L’abitacolo? Forno anche a finestrini aperti. Che si fa? Motori accesi e aria condizionata a manetta? C’è di che riflettere prima di proporre. C’è anche di che preoccuparsi leggendo le reazioni in Comune. Si scopre - (Il Corriere del Trentino di oggi) - che l’assessore alla cultura starebbe lavorando all’idea da tre settimane. Se fosse così, caro Bungaro, ingrani la marcia. Ma Indietro. Si concentri nel migliorare quello che “c’era”, con tutte le compatibilità del caso sanitario ma anche con tutta l’energia di scelte coraggiose. Le dovrebbero venire più facili da musicista che certo conosce la valenza del rapporto arte-vicinanza-interazione-fisicità. Per il cinema il cortile delle Crispi non potrebbe traslocare ad esempio in piazza Fiera, in piazza Dante, perfino in una piazza Duomo che non può essere sempre simulacro. O più semplicemente non si potrebbero moltiplicare le proiezioni? Nelle piazze citate ci sarebbe tutto lo spazio per distanziare, raccogliendo comunque centinaia di persone. Ma ci sarebbe quel benedetto “incontro”, quella vicinanza seppur non vicina, senza la quale l’arte è nulla di diverso e limitante rispetto alla fruizione casalinga tra tv e streaming.
Vogliamo davvero prolungare la condanna? Volendo, poi, non tutte le strade della sperimentazione e del coraggio sono chiuse. Non sarà un’estate di grandi eventi, questo è sicuro. Ma se fosse un’estate puntiforme che s’affida alle forze culturali locali per utilizzare al meglio delle possibilità i luoghi meno rischiosi come le piazze del centro, (Fiera, Battisti, Dante, Duomo), il parco delle Albere e quelli anche inusuali delle periferie? Piccoli allestimenti, (come era un tempo Trento Estate), investimento in sedie da piazzare come salute comanda, con il coinvolgimento del volontariato.

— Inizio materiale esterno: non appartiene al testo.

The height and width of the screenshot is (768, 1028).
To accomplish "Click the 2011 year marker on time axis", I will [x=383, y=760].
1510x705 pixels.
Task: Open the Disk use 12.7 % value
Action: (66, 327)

Spazio a quell’universo delle realtà professionistiche e amatoriali di qualità che hanno tutte le carte in regola – carte di fantasia, capacità ma anche creatività- per rivisitare i luoghi e costituire un cartellone variegato. Si darebbe fiato e aiuto concreto ad energie in crisi grave. Si darebbe stimolante continuità all’offerta portando all’esterno – certo compatibilmente - esperienze già solide nel teatro, nella musica e in tutto il resto dell’espressività non solo da palco. La Trento ha resistito singolarmente. Ora vuole rinascere: collettivamente. Si adatterà ai piccoli passi, alle piccole conquiste della socialità. Ma cosa ci sarà mai di collettivo, di “sociale”, in un parcheggio?